Syria announced plans to restore diplomatic relations with Iraq more than two decades after ties were severed, boosting regional hopes for securing borders and signaling a willingness to change its policy toward the violence-torn country.
With Iraq's neighbors concerned that violence and ethnic instability in Iraq could spread throughout the region, they pledged Saturday to cooperate with Iraq's newly elected government on "overall border security."
The neighbors -- which include Syria and Iran, two countries accused by US officials of failing to prevent insurgents from crossing their borders -- also planned an upcoming meeting of their interior ministers to discuss how to better monitor their borders.
The announcements were made during a two-day meeting of the foreign ministers of Jordan, Syria, Kuwait, Iran, Turkey and Egypt. Saudi Arabia's deputy foreign minister also attended the meeting, held at a former Ottoman palace overlooking the Bosporus.
The neighbors stressed the unity and territorial integrity of Iraq, and "pledged to support and cooperate with its newly elected" government, which is dominated by Kurds and majority Shiites at the expense of Sunni Muslims, who made up the elite under Saddam Hussein.
But Syria's decision to re-establish ties after 23 years of severance could be key to easing the insurgency in Iraq and boosting regional security, given Syria's 499km shared border with Iraq and its strong ties with Iraq's Sunni tribes, analysts said.
Syrian Foreign Minister Farouk al-Sharaa told delegates in the closed meeting Saturday that legal measures to resume diplomatic ties with Iraq would be taken "at the earliest possible time," Syria's official news agency SANA reported.
Syria is interested in Iraq's stability, unity and security "so that it can play its full role in the Arab and international arenas," he was quoted as saying.
The announcement, signaling a change in Syrian policy toward Iraq, could be "instrumental" in quelling Iraq's insurgency, said Iraq expert Gamal Abdel Gawad.
"Syria may be more able than any other [neighbor] to play an important role in convincing the Sunni Arabs to show some flexibility regarding the political process," Abdel Gawad said by telephone from his base in Cairo. Saudi Arabia and Egypt have less influence on the tribes in Iraq.

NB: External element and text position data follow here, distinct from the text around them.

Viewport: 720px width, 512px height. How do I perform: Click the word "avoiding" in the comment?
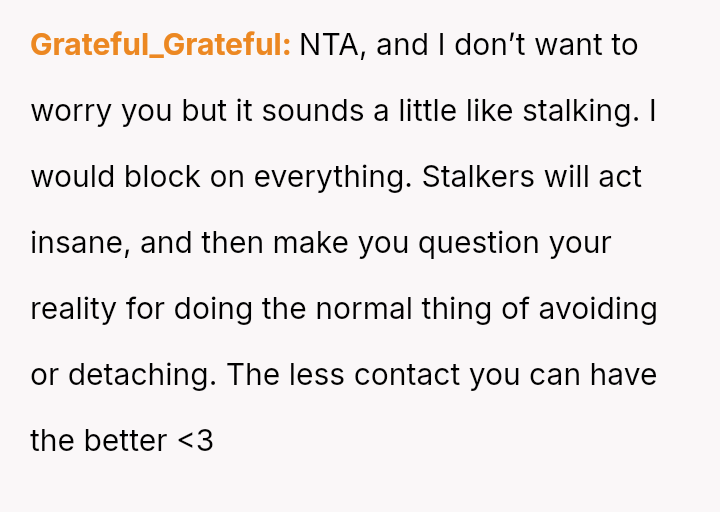tap(598, 309)
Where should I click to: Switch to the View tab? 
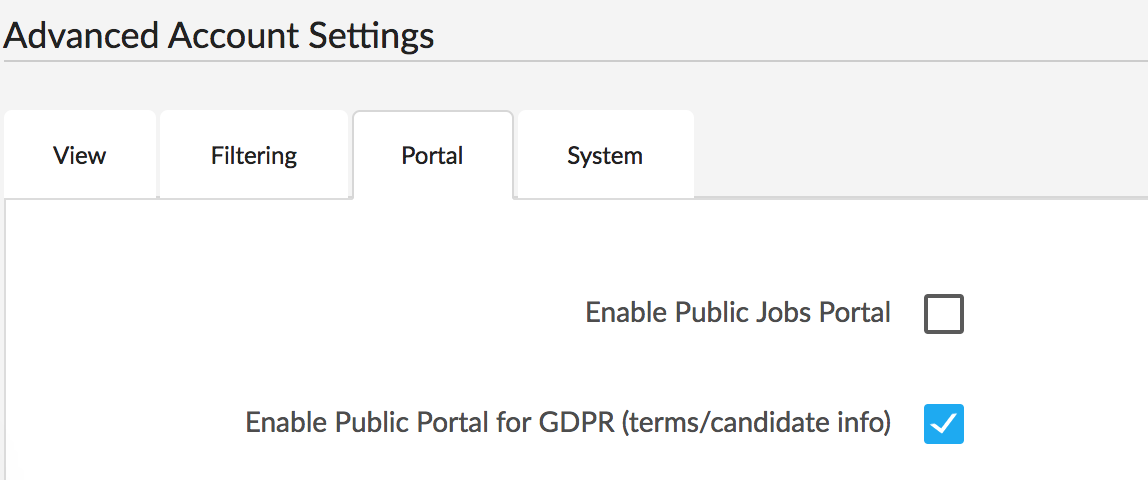click(80, 156)
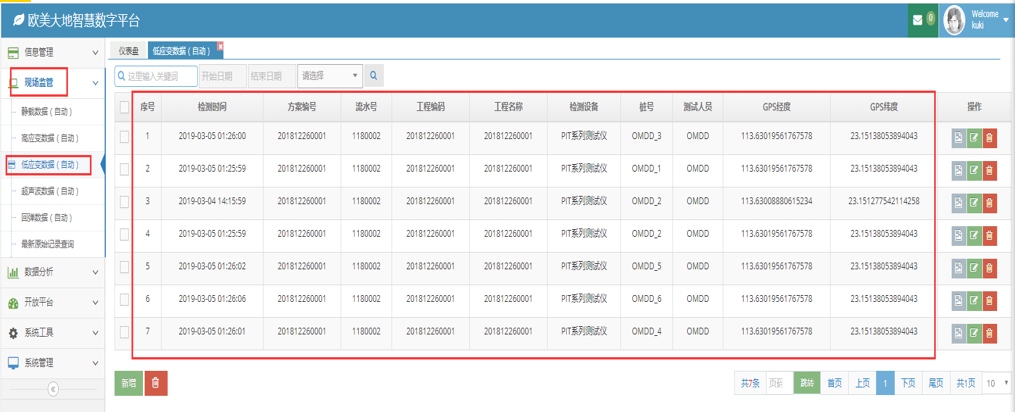The height and width of the screenshot is (412, 1015).
Task: Close the 低应变数据(自动) tab
Action: (220, 46)
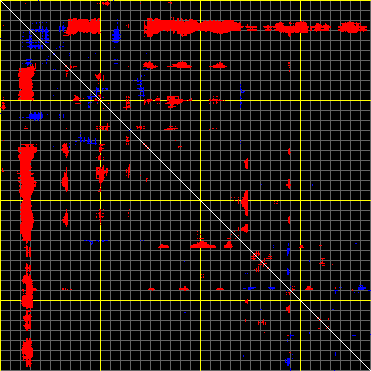Select the red blob at bottom-left corner
Viewport: 371px width, 371px height.
point(27,352)
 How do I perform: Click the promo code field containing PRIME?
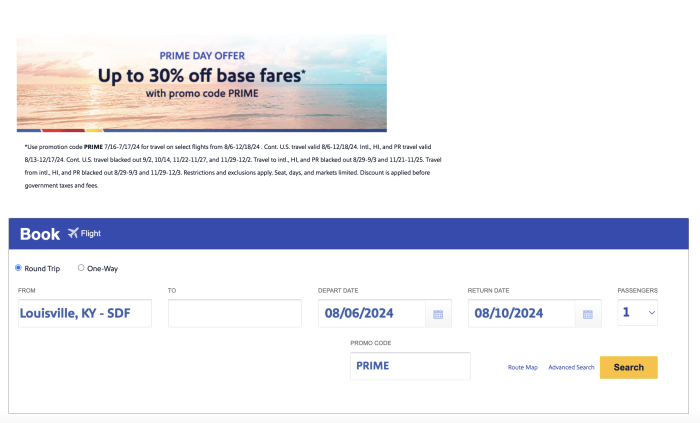[409, 366]
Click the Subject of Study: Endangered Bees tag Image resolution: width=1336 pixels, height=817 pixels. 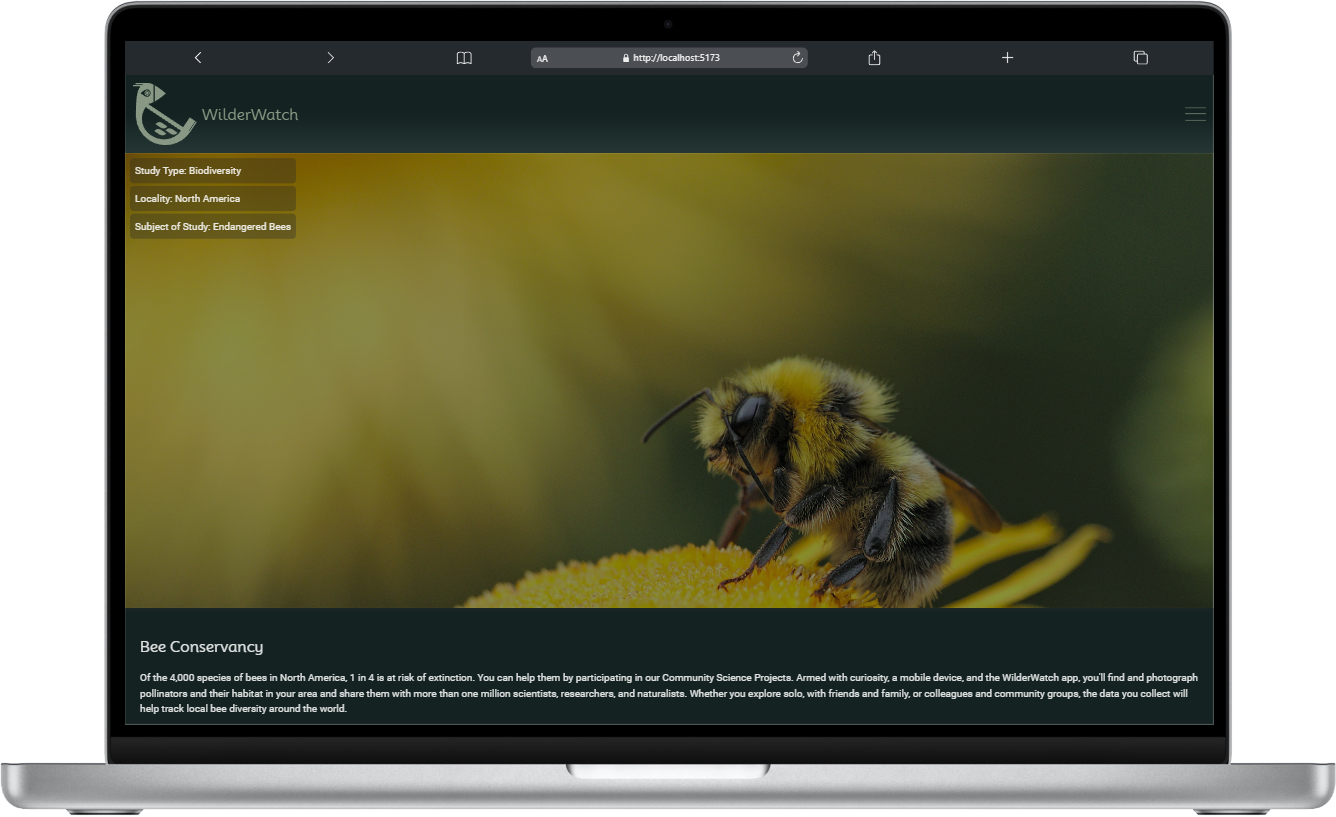212,226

At the same time, Syria is at juncture "when it needs to offer a positive gesture to reduce the pressure and to show that there is response to pressure and it needs no more," Abdel Gawad said by telephone from his base in Cairo.
The US has accused Syria of sponsoring terrorism and letting terrorists slip through its borders with Iraq. But Damascus faced mounting pressure from the US, the UN and key Arab nations following the Feb. 14 assassination of former Lebanese Prime Minister Rafik Hariri.